The defendant's claim was that he acted in self-defense. His testimony relative to this phase of the case was in substance that he fired the second time, believing that he was in danger of serious bodily harm because the deceased had told him several times that he was going to kill him, that he "had killed one man and it wouldn't hurt to kill two or three more," and was then reaching as though he was going to pull a gun from his pocket and make good his threat. He claims that if he had been permitted to show that Romero had been convicted of murder and that this fact was known to him, his contention that he was justified in believing that he was in danger of serious bodily harm would have been strengthened before the jury. The fact, however, that the deceased told him that he had killed a man had already been testified to by him, and it is not apparent how the further statement that he had been convicted of murdering that man would have added anything to what he already had said even if permitted. The important facts were that he had killed a man and the defendant knew it, and he had already reaped whatever benefit he could have derived from this fact. Hence, it was immaterial that the question was not answered, even if the prima facie showing of self-defense was sufficient to justify it.
[3, 4] The admission in evidence of the fence paling which had been freshly abrased by some object is assigned as error. This piece of board was attached to a fence post which stood in a direct line between the point where the body of the deceased lay and where the defendant said he was standing when he fired the fatal shot and was admitted because of its location and the fact that the abrasion or hole was such that it could have been made by a bullet from a shell of the caliber of those found there and which defendant said were the ones he shot. Whether its introduction served any particular purpose under the circumstances may be doubtful, yet it is clear that it could have done no harm. The defendant contends, however, that if it was properly admitted, the undischarged shell found near the pump the same day by one of the same officers should have been admitted also and that the failure of the court to receive it was error. Its introduction was refused because no one was able to identify it as belonging to any person, the defendant having testified that he saw no weapon of any kind on the deceased, and no arms of any kind having been found about or near him. Under these facts the shell had no connection whatever with the deceased and if a gun which took shells of its caliber had ever been on the premises and available to him, the evidence did not disclose it. The ruling of the court in both instances was proper.
[5] At the close of the cross-examination of the defendant the county attorney asked him this question: "Isn't it a fact that heretofore, in this court, in this cause, you have entered a plea of guilty to first degree murder?" but the court, upon the objection of defendant's counsel, declined to permit him to answer it. The defendant contends, however, that the mere asking of the question prejudiced his rights before the jury and deprived him of a fair and impartial trial, though no authorities are cited upholding this position.

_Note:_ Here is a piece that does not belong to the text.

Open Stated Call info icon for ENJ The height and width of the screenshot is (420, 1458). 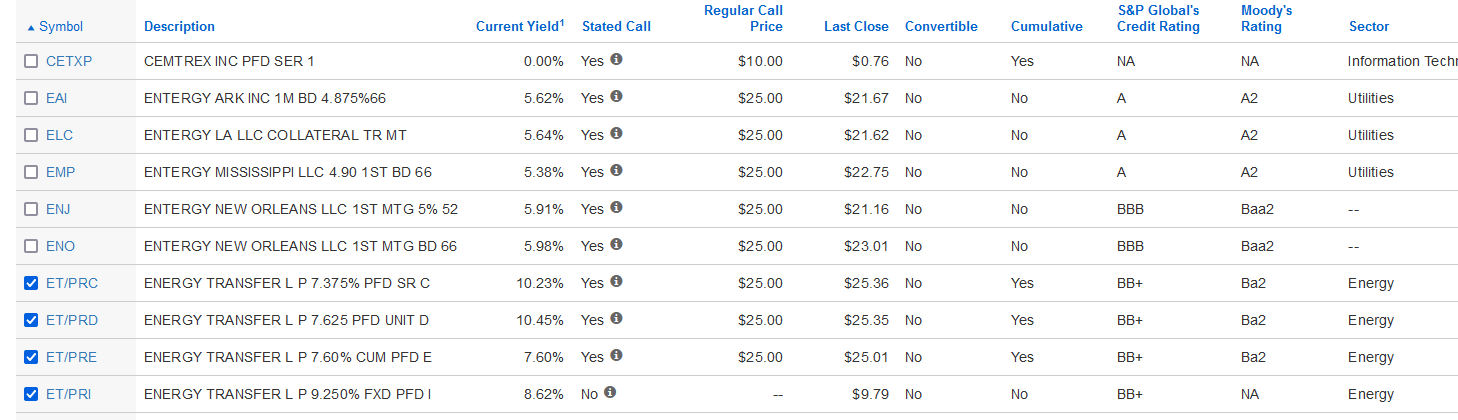(616, 208)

The state, upon the other hand, takes the position that the question was proper and, this being true, that the answer, much less the mere asking of the question, could not have had any prejudicial effect. In support of this position it cites People v. Boyd, 67 Cal.App. 292, 227 P. 783, 787, in which the Supreme Court of California held that when a plea of guilty is withdrawn and one of not guilty substituted the fact that the defendant pleaded guilty is admissible, and in reaching this conclusion specifically overruled People v. Ryan, 82 Cal. 617, 23 P. 121, stating that the announcement therein was out of harmony with what the court believed to be the correct and the better rule. In holding a plea of guilty to be an admission of the truth of the charge against him which, with the other evidence, was properly left to the consideration of the jury, the court said:
"Such an admission was not, of course, conclusive evidence against the defendant. It was competent evidence merely; its weight and sufficiency being proper subjects for consideration by the jury. [Citation.] When the fact was established that the admission had been made by the accused, the admission was not before the jury as testimony by him establishing the truth of all or any part of the allegations of the information, but the fact that he had made it was before them, and was relevant as being inconsistent with his claim to the jury that he did not obtain any money under false pretenses from the complaining witnesses, and was not guilty. [Citation.] The defendant's own admission, voluntarily made, was clearly competent evidence against him. That he made the admission in court can detract nothing from its relevancy or its competency."
The following cases are in line with this view, and our attention has been called to none to the contrary: State v. Carta, 90 Conn. 79, 96 A. 411, L.R.A. 1916E 634; Ehrlick v. Commonwealth, 125 Ky. 742, 102 S.W. 289, 128 Am. St. Rep. 269, 10 L.R.A. (N.S.) 995; People v. Gould, 70 Mich. 240, 38 N.W. 232, 14 Am. St. Rep. 493; State v. Bringgold, 40 Wn. 12, 82 P. 132, 5 Ann. Cas. 716; People v. Jacobs, 165 App. Div. 721, 151 N.Y. Supp. 522. Hence, there was no error in the mere asking of the question and under the great weight of authority there would have been none in permitting the answer to it.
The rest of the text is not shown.